**EXERCISE GOAL**:
Decide whether each statement below agrees with the commit diff, answering yes or no and quoting the words from the diff that settle it.
1. In the new _maybe_do_repair, the node's repair method is passed self.results.
2. The Results class gains a repair_report attribute that starts as an empty string.
3. When repair fails, repair_succeeded is set to True.

From: Brian Warner <warner@allmydata.com>
Date: Tue, 26 Aug 2008 23:34:54 +0000 (-0700)
Subject: mutable: make mutable-repair work for non-verifier runs, add tests
X-Git-Url: https://git.rkrishnan.org/%5B/%5D%20/uri/%22doc.html/vdrive?a=commitdiff_plain;h=1668401c16aad66ec725788b284870b30daf6a28;p=tahoe-lafs%2Ftahoe-lafs.git

mutable: make mutable-repair work for non-verifier runs, add tests
---

diff --git a/src/allmydata/mutable/checker.py b/src/allmydata/mutable/checker.py
index ef457523..11ddeef0 100644
--- a/src/allmydata/mutable/checker.py
+++ b/src/allmydata/mutable/checker.py
@@ -27,9 +27,9 @@ class MutableChecker:
         d.addCallback(self._got_mapupdate_results)
         if verify:
             d.addCallback(self._verify_all_shares)
+        d.addCallback(self._generate_results)
         if repair:
             d.addCallback(self._maybe_do_repair)
-        d.addCallback(self._generate_results)
         d.addCallback(self._return_results)
         return d
 
@@ -134,22 +134,6 @@ class MutableChecker:
             if alleged_writekey != self._node.get_writekey():
                 raise CorruptShareError(peerid, shnum, "invalid privkey")
 
-    def _maybe_do_repair(self, res):
-        if not self.need_repair:
-            return
-        self.results.repair_attempted = True
-        d = self._node.repair(self)
-        def _repair_finished(repair_results):
-            self.results.repair_succeeded = True
-            self.results.repair_results = repair_results
-        def _repair_error(f):
-            # I'm not sure if I want to pass through a failure or not.
-            self.results.repair_succeeded = False
-            self.results.repair_failure = f
-            return f
-        d.addCallbacks(_repair_finished, _repair_error)
-        return d
-
     def _generate_results(self, res):
         self.results.healthy = True
         smap = self.results.servermap
@@ -207,6 +191,22 @@ class MutableChecker:
 
         self.results.status_report = "\n".join(report) + "\n"
 
+    def _maybe_do_repair(self, res):
+        if not self.need_repair:
+            return
+        self.results.repair_attempted = True
+        d = self._node.repair(self.results)
+        def _repair_finished(repair_results):
+            self.results.repair_succeeded = True
+            self.results.repair_results = repair_results
+        def _repair_error(f):
+            # I'm not sure if I want to pass through a failure or not.
+            self.results.repair_succeeded = False
+            self.results.repair_failure = f
+            return f
+        d.addCallbacks(_repair_finished, _repair_error)
+        return d
+
     def _return_results(self, res):
         return self.results
 
@@ -219,6 +219,7 @@ class Results:
         self.storage_index_s = base32.b2a(storage_index)[:6]
         self.repair_attempted = False
         self.status_report = "[not generated yet]" # string
+        self.repair_report = None
         self.problems = [] # list of (peerid, storage_index, shnum, failure)

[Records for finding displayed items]

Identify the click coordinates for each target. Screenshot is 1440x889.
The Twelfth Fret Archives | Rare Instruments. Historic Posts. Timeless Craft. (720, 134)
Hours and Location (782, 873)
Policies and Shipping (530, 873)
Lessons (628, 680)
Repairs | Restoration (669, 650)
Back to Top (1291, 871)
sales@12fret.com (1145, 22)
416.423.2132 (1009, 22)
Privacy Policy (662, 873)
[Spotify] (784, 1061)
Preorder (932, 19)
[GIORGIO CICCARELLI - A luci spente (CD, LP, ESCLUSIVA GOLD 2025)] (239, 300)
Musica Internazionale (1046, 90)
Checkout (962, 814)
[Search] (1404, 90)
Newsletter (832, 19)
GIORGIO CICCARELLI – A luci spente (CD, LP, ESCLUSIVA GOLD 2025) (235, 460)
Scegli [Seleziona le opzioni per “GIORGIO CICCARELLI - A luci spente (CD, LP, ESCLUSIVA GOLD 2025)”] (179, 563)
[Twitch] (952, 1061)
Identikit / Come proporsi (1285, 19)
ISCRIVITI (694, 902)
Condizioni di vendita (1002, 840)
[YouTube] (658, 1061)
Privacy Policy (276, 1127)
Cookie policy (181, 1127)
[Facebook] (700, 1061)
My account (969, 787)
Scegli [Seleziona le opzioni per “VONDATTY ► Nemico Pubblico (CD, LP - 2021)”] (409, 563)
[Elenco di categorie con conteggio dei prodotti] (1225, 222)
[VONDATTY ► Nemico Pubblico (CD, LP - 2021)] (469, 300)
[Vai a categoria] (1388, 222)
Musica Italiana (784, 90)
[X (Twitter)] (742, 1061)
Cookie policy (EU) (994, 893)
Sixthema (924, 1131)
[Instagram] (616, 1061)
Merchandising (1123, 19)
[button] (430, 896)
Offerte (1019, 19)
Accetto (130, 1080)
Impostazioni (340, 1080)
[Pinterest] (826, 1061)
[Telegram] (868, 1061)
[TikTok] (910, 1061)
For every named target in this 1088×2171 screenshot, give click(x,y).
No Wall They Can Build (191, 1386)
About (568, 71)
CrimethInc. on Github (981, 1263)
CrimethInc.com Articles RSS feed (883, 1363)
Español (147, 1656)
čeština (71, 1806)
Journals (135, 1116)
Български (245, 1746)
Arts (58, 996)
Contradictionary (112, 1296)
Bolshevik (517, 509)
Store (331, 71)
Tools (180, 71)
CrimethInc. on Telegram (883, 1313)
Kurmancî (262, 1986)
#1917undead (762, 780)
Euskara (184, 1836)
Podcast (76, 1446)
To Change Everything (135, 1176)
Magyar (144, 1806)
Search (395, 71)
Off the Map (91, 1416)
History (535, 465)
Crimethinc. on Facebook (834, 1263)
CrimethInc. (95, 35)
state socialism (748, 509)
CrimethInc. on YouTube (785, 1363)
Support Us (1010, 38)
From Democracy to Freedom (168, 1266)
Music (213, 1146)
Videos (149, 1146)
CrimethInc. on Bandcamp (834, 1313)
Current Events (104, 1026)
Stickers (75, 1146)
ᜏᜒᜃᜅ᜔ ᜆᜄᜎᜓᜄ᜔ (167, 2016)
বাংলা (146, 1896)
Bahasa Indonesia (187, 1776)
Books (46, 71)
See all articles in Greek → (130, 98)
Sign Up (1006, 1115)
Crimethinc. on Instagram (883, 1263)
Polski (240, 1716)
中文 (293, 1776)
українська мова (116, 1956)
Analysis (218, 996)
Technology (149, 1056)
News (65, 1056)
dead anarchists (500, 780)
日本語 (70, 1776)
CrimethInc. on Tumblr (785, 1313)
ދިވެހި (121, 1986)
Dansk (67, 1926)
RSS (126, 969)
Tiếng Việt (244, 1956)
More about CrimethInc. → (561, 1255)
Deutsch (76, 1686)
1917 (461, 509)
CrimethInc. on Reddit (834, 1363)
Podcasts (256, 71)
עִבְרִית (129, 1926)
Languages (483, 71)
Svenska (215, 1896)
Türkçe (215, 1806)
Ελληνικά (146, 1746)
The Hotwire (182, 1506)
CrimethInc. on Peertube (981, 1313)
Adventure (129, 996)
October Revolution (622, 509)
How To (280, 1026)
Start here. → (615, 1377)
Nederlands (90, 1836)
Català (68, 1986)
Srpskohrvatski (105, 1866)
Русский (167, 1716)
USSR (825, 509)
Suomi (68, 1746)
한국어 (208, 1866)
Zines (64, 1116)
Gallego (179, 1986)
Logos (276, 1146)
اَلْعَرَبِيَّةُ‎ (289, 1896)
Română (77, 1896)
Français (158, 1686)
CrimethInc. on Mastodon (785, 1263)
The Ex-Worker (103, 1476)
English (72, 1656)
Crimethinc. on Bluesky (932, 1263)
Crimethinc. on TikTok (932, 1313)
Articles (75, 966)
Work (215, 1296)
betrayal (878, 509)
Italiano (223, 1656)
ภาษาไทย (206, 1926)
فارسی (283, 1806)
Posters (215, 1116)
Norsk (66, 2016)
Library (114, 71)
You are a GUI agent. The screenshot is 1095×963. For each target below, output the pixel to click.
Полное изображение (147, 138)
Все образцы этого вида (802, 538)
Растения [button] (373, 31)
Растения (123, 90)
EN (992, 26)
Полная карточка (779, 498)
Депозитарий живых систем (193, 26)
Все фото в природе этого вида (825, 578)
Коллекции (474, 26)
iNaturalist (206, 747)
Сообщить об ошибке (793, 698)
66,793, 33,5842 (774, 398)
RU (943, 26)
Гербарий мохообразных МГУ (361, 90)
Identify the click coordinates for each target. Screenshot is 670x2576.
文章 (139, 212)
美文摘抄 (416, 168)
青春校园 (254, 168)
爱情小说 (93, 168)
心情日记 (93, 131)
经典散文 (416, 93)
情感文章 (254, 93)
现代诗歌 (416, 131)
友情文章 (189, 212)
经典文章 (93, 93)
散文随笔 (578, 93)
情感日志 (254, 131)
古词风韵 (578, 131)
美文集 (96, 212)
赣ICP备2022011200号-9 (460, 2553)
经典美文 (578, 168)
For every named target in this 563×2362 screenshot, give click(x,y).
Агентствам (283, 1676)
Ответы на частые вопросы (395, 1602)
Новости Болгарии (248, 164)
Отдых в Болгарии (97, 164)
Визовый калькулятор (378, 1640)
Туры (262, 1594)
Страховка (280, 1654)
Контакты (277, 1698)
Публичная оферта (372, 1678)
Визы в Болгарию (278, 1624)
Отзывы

**WRITTEN RESPONSE**:
1. Yes: "d = self._node.repair(self.results)"
2. No: "self.repair_report = None"
3. No: "self.results.repair_succeeded = False"